Treating IBS, Starting in the Head

How cognitive behavioral therapy can alter brain-gut interaction, providing real relief without medical intervention.

illustration of mind body relationship.

People with irritable bowel syndrome (IBS) may try restrictive diets, probiotics, antibiotics or even fecal transplants to treat the worst effects of the common gastrointestinal disorder. Now there’s new promise in a different, much less intensive approach: cognitive behavioral therapy, or CBT.

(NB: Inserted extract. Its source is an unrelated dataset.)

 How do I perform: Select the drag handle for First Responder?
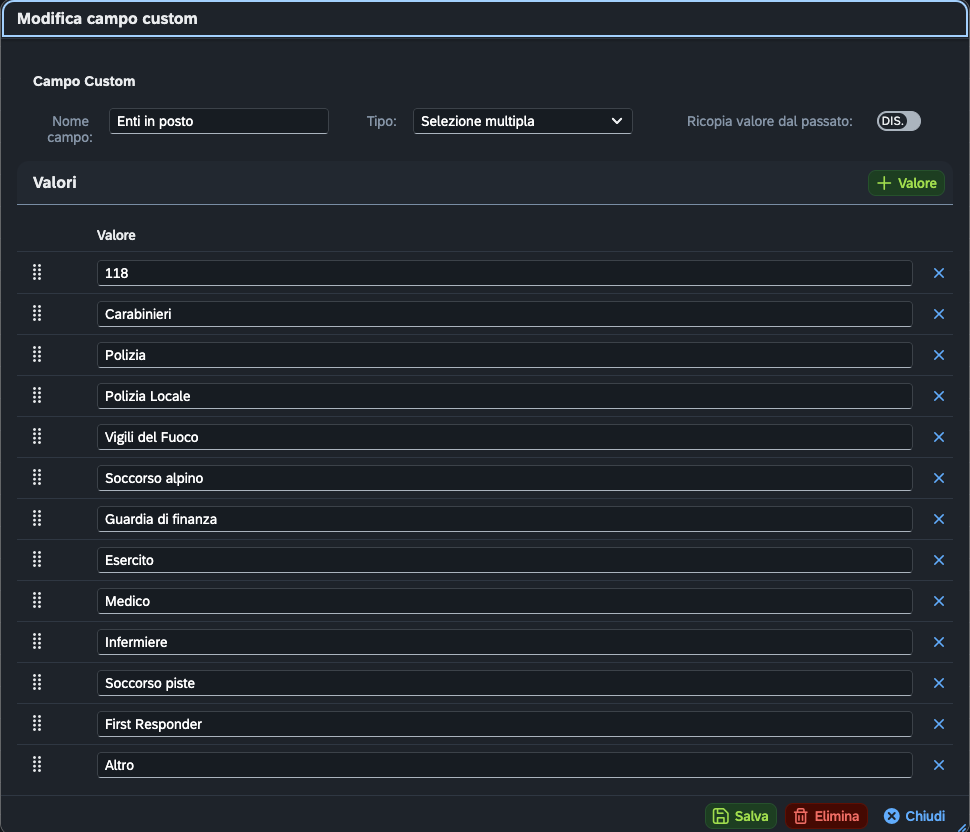coord(37,723)
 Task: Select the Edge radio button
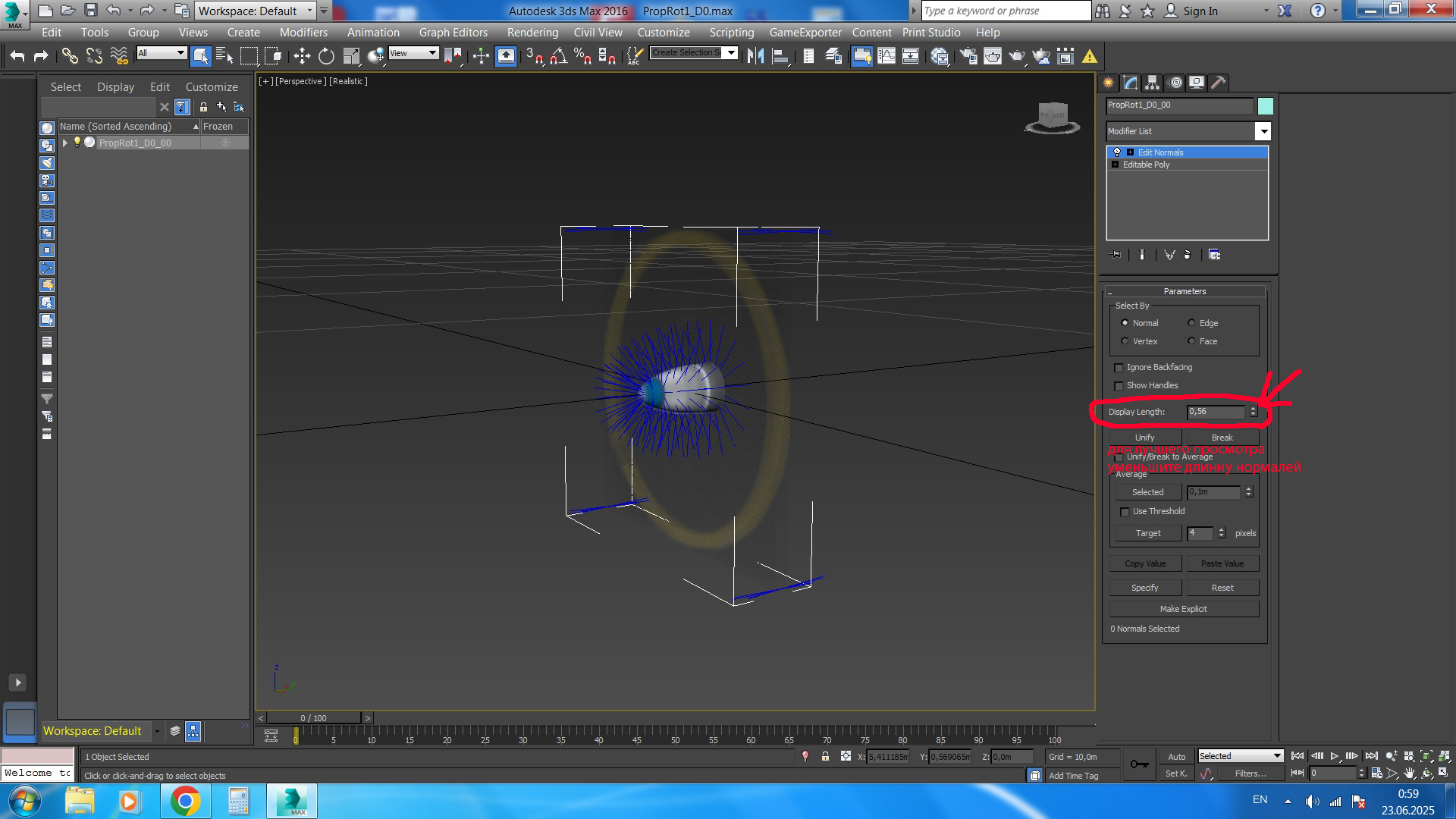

Although CBT was originally developed to treat depression and anxiety disorders, a special type developed at the University at Buffalo has been shown to provide IBS symptom improvement in even the most severe cases, according to Jeffrey Lackner, professor and chief of Behavioral Medicine in UB’s Jacobs School of Medicine and Biomedical Sciences.

How mind conquers matter

CBT is a psychological treatment that teaches skills for changing faulty or unhelpful ways of thinking. Previous research by Lackner and others has shown that learning-based treatments like CBT can deliver real relief from IBS symptoms, with little or no doctor involvement.

The approach is known to be safe, convenient and low cost, and can spare patients the ordeal of intensive medical interventions. What scientists haven’t understood, however, was the exact mechanism by which the treatment worked.

The role of the microbiome

A recent joint study by Lackner’s team and researchers at UCLA revealed that the therapy has the power to modulate key components of the brain-gut-microbiome axis.

For many patients, stress cranks up IBS by disrupting brain-gut interactions, explained Lackner. These interactions are regulated in part by the gut microbiome. By teaching patients information-processing skills, they are actually addressing the biophysical drivers of treatment-resistant symptoms.

 “The fact that we see patient-reported symptom improvements that correspond with ‘objective’ biological changes in the microbiome and brain function is pretty remarkable,” said Lackner.

Targeted effectiveness

Because the patients in the study who responded to the treatment showed greater baseline connectivity between the central autonomic network and the emotional regulation network, the findings raise the possibility that CBT-responsive IBS patients can be identified in clinical practice using microbial biomarkers.

“This is paradigm-shifting for how we understand the role of the microbiome and therapeutics that can modify its composition,” said Lackner, whose work is motivated by a desire to advance beyond simplistic ways of treating chronic medical conditions, which are neither fully physical nor fully mental. Acknowledging that complexity, he said, allows science to move away from “a one-size-fits-all brand of medicine toward a more personalized medicine approach.”